ブッセのしっとりとした慎ましい甘さが、零の泣き顔を思い出させる。あくまでも存在を主張しないままでいい、と脇役に徹するその根拠は、甘ったるい本間への想いから。
(いい加減、ガキ扱いを返上させないと気が済まないし。あいつのこともどうにかして、借りを返さないと)
本人が聞いたら銃口を向けられそうな台詞が浮かんだ途端、思わず苦笑が飛び出した。
「わ、びっくりした。なに?」
ブッセの箱に入っていたしおりを見ていたYOUが、小さく肩を揺らしてこちらへ視線を上げた。
「いや。これ、すっごい気に入った。また買って来てよ」
そう言って最後のひと欠片を口へ放り込み、新しいひとつを指差した。
まだ、やれることがある。まだやり残していることもやりたいことも、守りたいものや場所も、たくさんある。
「はい、どうぞ」
そう言って差し出されたブッセを受け取り、口に入れようとして一旦やめた。
「ゆかりさん」
「はい?」
「ゆかりさんって、考え方がすっごいポジティブ、だよな」
「そうですか? 能天気とか、ぽよよん、とかはよく言われますけど」
「見習うわ、俺」
そう言ってブッセを頬張ると、彼女は今日一番の嬉しそうな笑みを浮かべ、目を細めてGINを見つめ返した。
それから約三ヶ月後の九月初旬。
一台のフェアレディZが、警視庁の敷地内へ滑り込む。最下層へ進む途中で、偶然七年前まで警察学校で同室だった男と目が合った。
「GIN?!」
信じられないものを見たと言いたげな色が、一瞬にして彼の目に浮かび上がった。
「うっす、ひっさしぶりー」
ウィンドウを開けて、そのひと言を返すに留める。GINはサングラス越しの視線を再び真正面に戻し、停まることなく彼の前を通り過ぎた。
「お前っ、今までどうしてた、ってか、そのカッコ」
背後から聞こえたその声が聞こえない振りをしたまま、Zを左折させてスロープを下った。

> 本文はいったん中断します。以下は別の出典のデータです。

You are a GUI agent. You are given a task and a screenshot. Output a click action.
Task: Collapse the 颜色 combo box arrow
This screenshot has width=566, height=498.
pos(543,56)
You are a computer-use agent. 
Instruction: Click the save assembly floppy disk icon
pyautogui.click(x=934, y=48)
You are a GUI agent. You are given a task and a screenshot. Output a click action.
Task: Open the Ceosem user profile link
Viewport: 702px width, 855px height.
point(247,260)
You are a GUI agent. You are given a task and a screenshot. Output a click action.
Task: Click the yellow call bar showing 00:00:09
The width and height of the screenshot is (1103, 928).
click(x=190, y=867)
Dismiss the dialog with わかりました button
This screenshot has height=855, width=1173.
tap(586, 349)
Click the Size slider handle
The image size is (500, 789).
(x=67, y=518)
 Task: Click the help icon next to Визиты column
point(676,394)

Zが最地下にある例の一区画で一旦停まる。バックミラーの後ろに仕込まれたセンサーが青の点滅を二、三度繰り返した。ほどなく壁にしか見えなかったその一角が、鈍い音を立てて開いていった。
指定されたナンバーにZがバックで滑り込み急停車する。ほとんど無人に近い駐車場で、リアをスピンさせる気ぜわしい音が最地下一帯に轟いた。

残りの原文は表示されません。